Het bewezenverklaarde levert op de misdrijven:
feiten 1, 4 en 5 telkens: verkrachting;
feit 2: met iemand die de leeftijd van twaalf jaren maar nog niet die van zestien jaren
heeft bereikt, buiten echt, ontuchtige handelingen plegen die bestaan uit het
seksueel binnendringen van het lichaam, meermalen gepleegd;
feit 3: feitelijke aanranding van de eerbaarheid.
Verklaart de verdachte ter zake van het bewezenverklaarde strafbaar.
Veroordeelt verdachte tot een gevangenisstraf voor de duur van 30 maanden.
Bepaalt, dat een gedeelte van de gevangenisstraf, groot 6 maanden niet zal worden ten uitvoer gelegd, tenzij de rechter later anders mocht gelas-ten, op grond dat veroordeelde zich vóór het einde van een proeftijd van 2 jaren aan een strafbaar feit heeft schuldig gemaakt dan wel de navolgende bijzondere voorwaarde niet heeft nageleefd.
Stelt als bijzondere voorwaarde dat veroordeelde zich gedurende de proeftijd zal gedragen naar de aanwijzingen en voor-schriften die veroordeelde zullen worden gegeven door of namens de Stichting Reclassering Nederland, arrondissement Zutphen, zolang deze instelling dit noodzakelijk oordeelt.
Beveelt, dat de tijd, door veroordeelde vóór de tenuitvoerlegging van deze uitspraak in verzekering en voorlopige hechtenis doorge-bracht, bij de uitvoering van de opgelegde gevangenisstraf in mindering zal worden gebracht.
Gelast de teruggave van het in beslag genomen, nog niet teruggegeven voorwerp aan veroordeelde, te weten: - een dekbedovertrek.

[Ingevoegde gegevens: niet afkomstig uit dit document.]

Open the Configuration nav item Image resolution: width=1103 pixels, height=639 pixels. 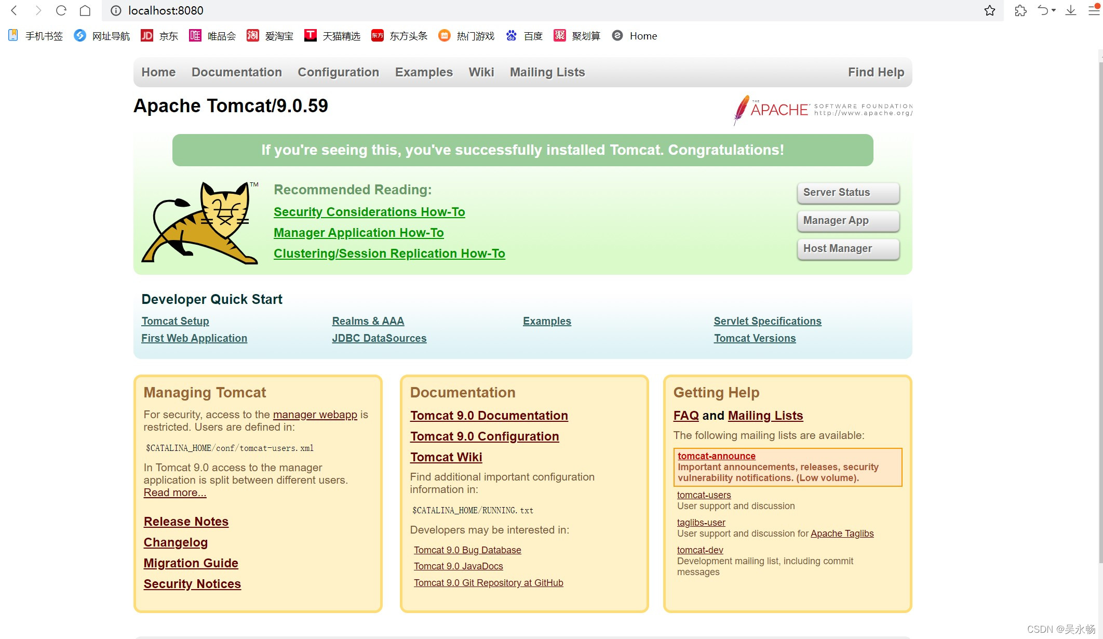338,72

Veroordeelt verdachte tot betaling van schadevergoeding aan de navolgende benadeelde partijen tot de hierna te noemen bedragen, telkens vermeerderd met de kosten van het geding en de tenuitvoerlegging door de benadeelde partij gemaakt, tot op heden steeds begroot op nihil.
Benadeelde partij Bedrag
1. [Slachtoffer A] EUR 2.000,-
2. [Slachtoffer B] EUR 3.629,04
3. [Slachtoffer C] EUR 900,-
Veroordeelt verdachte tot betaling van schadevergoeding aan de benadeelde partij
[slachtoffer D] tot een bedrag van EUR 2.500,-, vermeerderd met de kosten van het geding en de tenuitvoerlegging door de benadeelde partij gemaakt, tot op heden begroot op EUR 1.103,73.
Legt aan veroordeelde tevens de verplichting op aan de Staat ten behoeve van de navolgende slachtoffers de hierna te noemen bedragen te betalen, met bepaling dat bij gebreke van betaling en verhaal hechtenis zal kunnen worden toegepast van na te melden duur zonder dat de betalingsverplichting vervalt.
Benadeelde partij Bedrag vervangende hechtenis
1. [Slachtoffer A] EUR 2.000,- 35 dagen
2. [Slachtoffer B] EUR 3.629,04 40 dagen
3. [Slachtoffer C] EUR 900,- 18 dagen
4. [Slachtoffer D] EUR 2.500,- 35 dagen
Bepaalt dat, indien verdachte heeft voldaan aan de verplichting tot betaling aan de Staat daarmee de verplichting tot betaling aan de benadeelde partij in zoverre komt te vervallen en andersom dat, indien verdachte heeft voldaan aan de verplichting tot betaling aan de benadeelde partij daarmee de verplichting tot betaling aan de Staat in zoverre komt te vervallen.
Wijst het verzoek tot onmiddellijke invrijheidsstelling af.
Aldus gewezen door mrs. De Bie, voorzitter, Roelvink en Van de Wetering, rechters, in tegenwoordigheid van Van Aalst, griffier, en uitgesproken op de openbare terechtzitting van 29 april 2004.
mr. Van der Wetering is buiten staat dit vonnis mede te ondertekenen.